VideoForge: Efficient Domain Adaptation for Video Generation Through Quality-Driven Rewards and Enhanced LoRA

Xiaogang Wang, Bill Cai, GIRISH DILIP PATIL, Yash Shah

Published: 30 Mar 2026, Last Modified: 14 May 2026WACVWEveryoneCC BY-NC-ND 4.0

Abstract: Video generation from textual descriptions has garnered significant interest, yet existing methods often struggle with generating videos that are both high-quality and closely aligned with textual prompts. Current models frequently suffer from poor temporal coherence, inconsistent adherence to text, and difficulty adapting to new domains, limiting their practical utility. In this paper, we introduce VideoForge, an efficient approach to domain adaptation for video generation, which addresses two issues through three key innovations.
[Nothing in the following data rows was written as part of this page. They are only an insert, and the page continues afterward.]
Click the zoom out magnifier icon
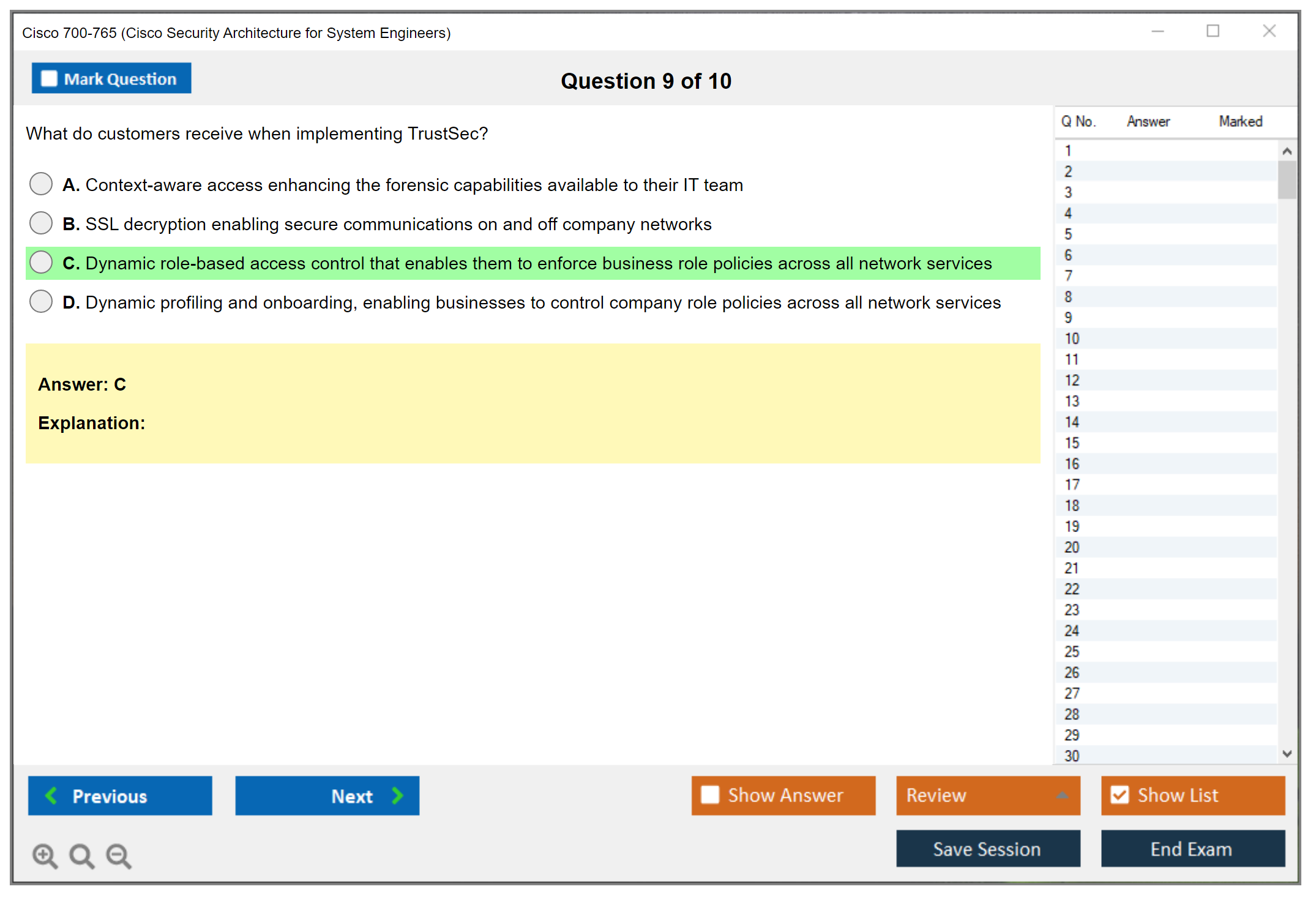1316x900 pixels. point(118,855)
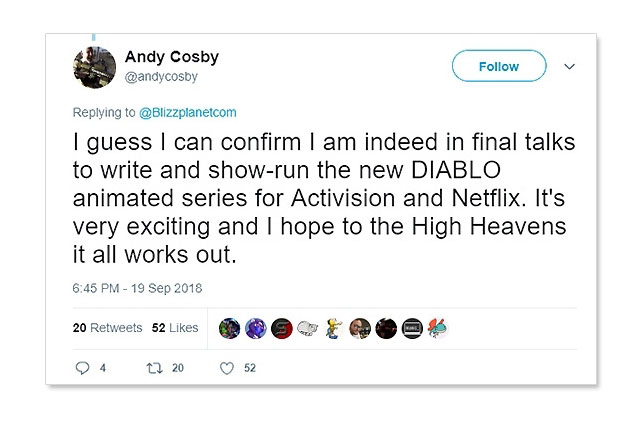
Task: Click the liker avatar with red S logo
Action: 282,328
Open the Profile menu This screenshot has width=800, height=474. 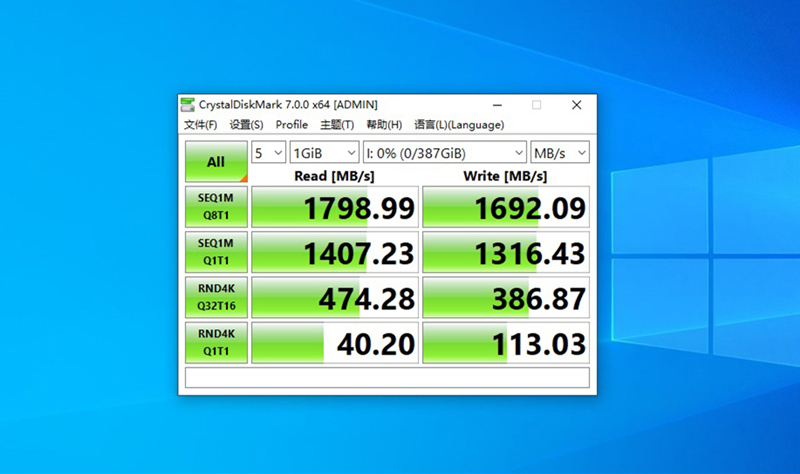click(x=291, y=125)
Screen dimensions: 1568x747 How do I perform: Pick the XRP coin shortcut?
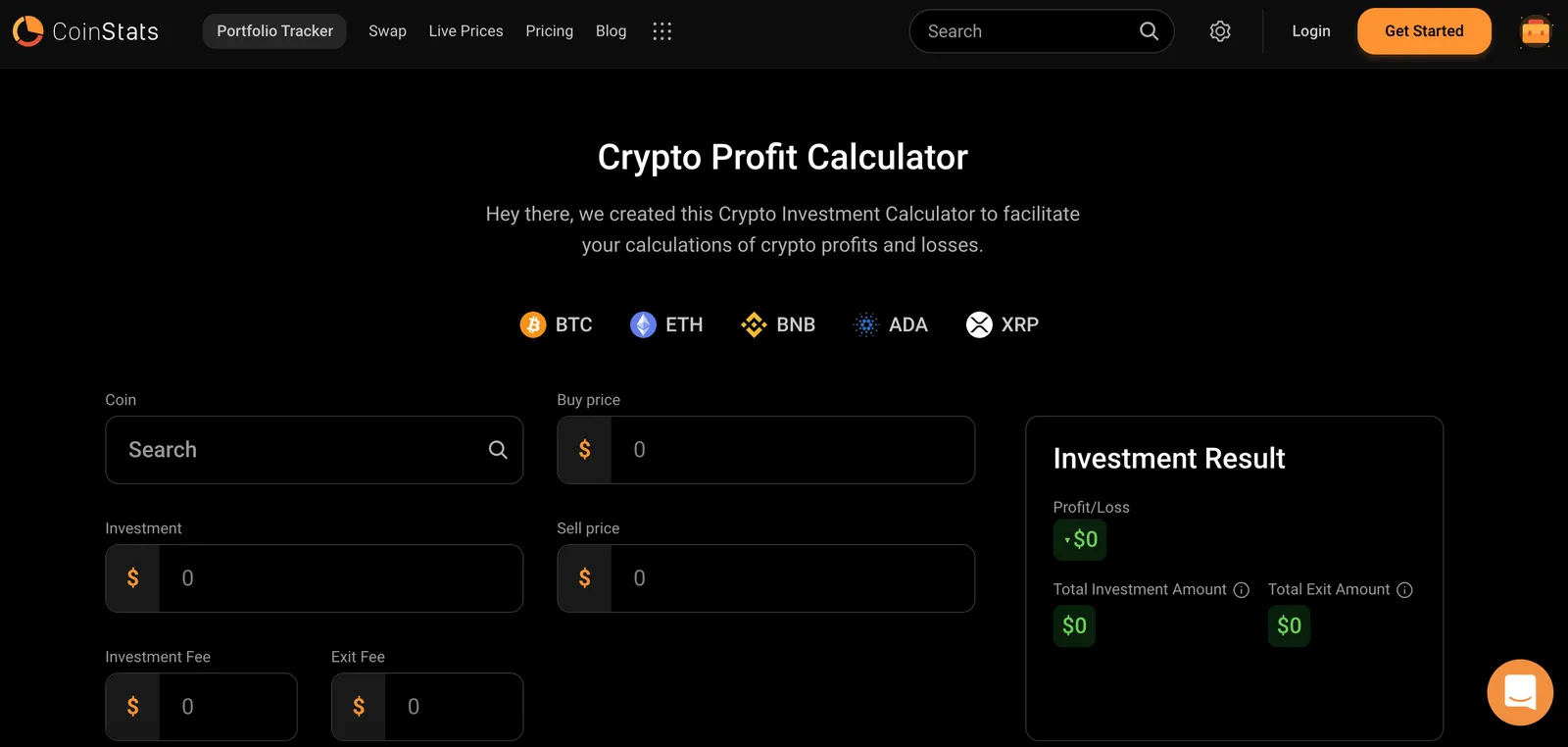[x=1003, y=324]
Firstly, we propose advanced reward models designed explicitly to encourage both visual fidelity and consistency during training. Secondly, we extend standard LoRA with a small nonlinear bottleneck on top of the base layer, rather than just a simple linear low-rank update. The adapter effectively selects different low-rank “modes” for different inputs, which can be viewed as a mixture of multiple subspaces. Extensive qualitative and quantitative experiments demonstrate that VideoForge achieves state-of-the-art performance, significantly outperforming existing baselines in terms of video quality, coherence, and alignment with textual input.